AlexanderKroll / ProSmith

MIT License
19 stars 7 forks source link

Shuffling the data between epochs #6

Closed gtrevnenski closed 4 days ago

gtrevnenski commented 1 month ago

I see that the Dataloaders have the shuffle parameter set to False and this is done because the way data loading is handled currently only allows sequential data reads. However, training the algorithm every epoch on data points in the same order is generally a bad practice. Is there another reason for that besides the convenience in terms of data loading and do you expect an increase in accuracy if the algorithm allowed for shuffling during training?

davdma commented 1 month ago

Hi @gtrevnenski, @AlexanderKroll could correct me if I am wrong but looking at the source code in the class ProteinSMILESDataset it appears that the dataset loads each subset (a given number of predefined protein and smiles pairings) and shuffles them with a new seed at every epoch (the seed being the epoch number):

In the training loop:

train_dataset = SMILESProteinDataset(
    data_path=args.train_dir,
    embed_dir=args.embed_path,
    train=True,
    device=device, 
    gpu=gpu,
    random_state=int(epoch),
    task=args.task,
    extraction_mode = False) 

Part of the dataset loading process of ProteinSMILESDataset :

def update_subset(self):
    # sections of code skipped here
    all_subset_smiles = list(self.smiles_reprs.keys())
    all_subset_sequences = list(self.protein_repr.keys())

    help_df = self.df.loc[self.df["SMILES"].isin(all_subset_smiles)].copy()
    help_df["index"] = list(help_df.index)
    help_df["Protein sequence"] = [seq[:1018] for seq in help_df["Protein sequence"]]
    help_df = help_df.loc[help_df["Protein sequence"].isin(all_subset_sequences)]
    if self.train:
        help_df = help_df.sample(frac=1, random_state=self.random_state)

So while it may not exactly be random shuffling across the entire training dataset at each epoch, there is random shuffling happening within each subset of the training dataset as it is being loaded in. That should at least guarantee that the order of protein smiles pairs seen each epoch will not be the exact same order. I think if we wanted to add more randomness to the order of datapoints, we could actually easily shuffle the order of the subsets by shuffling the list of protein dictionaries at each epoch, as the order of the dictionaries is currently always the same: self.prot_dicts = os.listdir(join(embed_dir, "Protein")).
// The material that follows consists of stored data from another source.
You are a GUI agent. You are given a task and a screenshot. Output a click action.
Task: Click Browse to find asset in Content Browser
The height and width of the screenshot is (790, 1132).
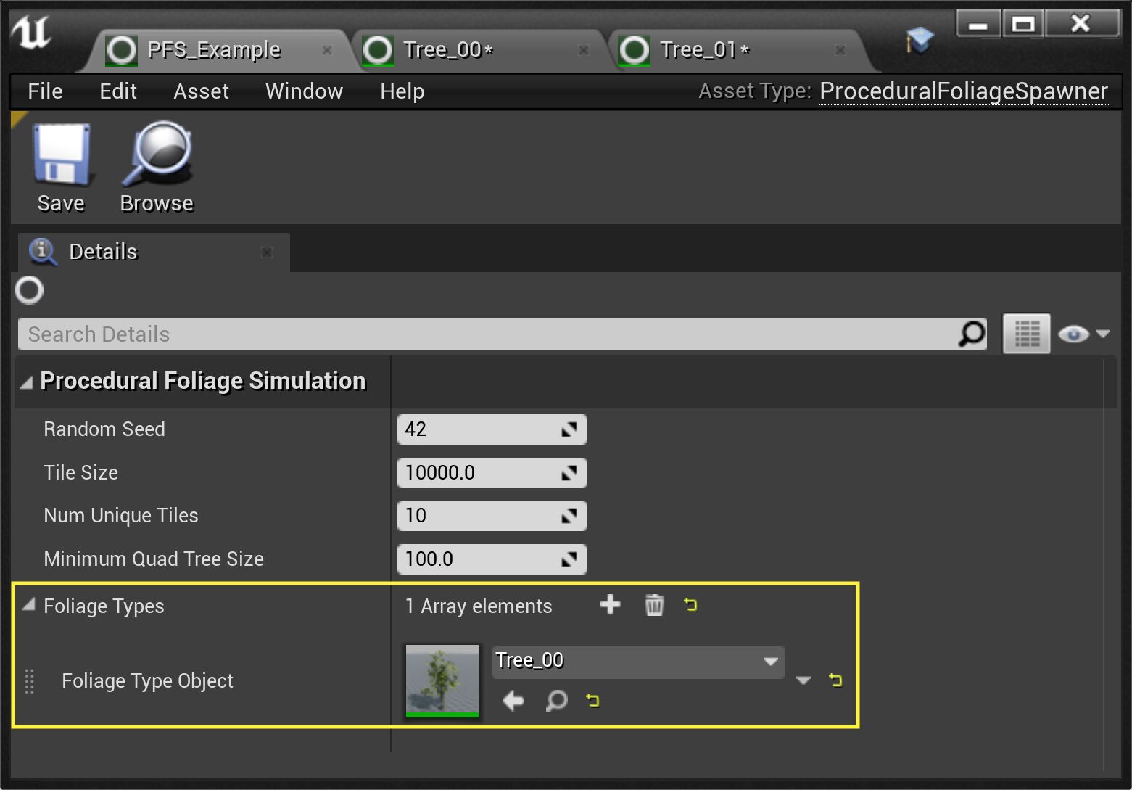point(157,155)
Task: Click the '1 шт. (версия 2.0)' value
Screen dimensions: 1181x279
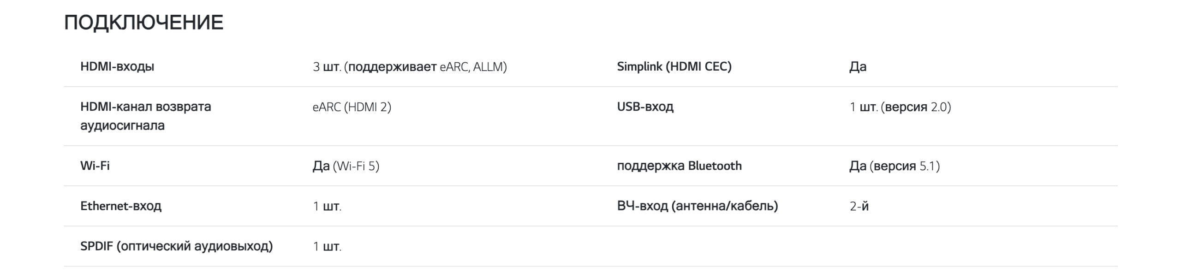Action: (x=900, y=107)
AlexanderKroll commented 4 days ago

Thanks for the explanation, everything you said is correct. Since the files with the ESM embeddings for all proteins are so large, we cannot load them all at once during model training, but have to load them successively. I am not changing the order of these larger files (which could also be implemented), just within these larger protein chunks. Since these are large chunks of the total dataset, I don't expect there to be much difference from completely shuffling the dataset, but of course I don't know for sure. Maybe it helps a little bit to implement more data shuffling.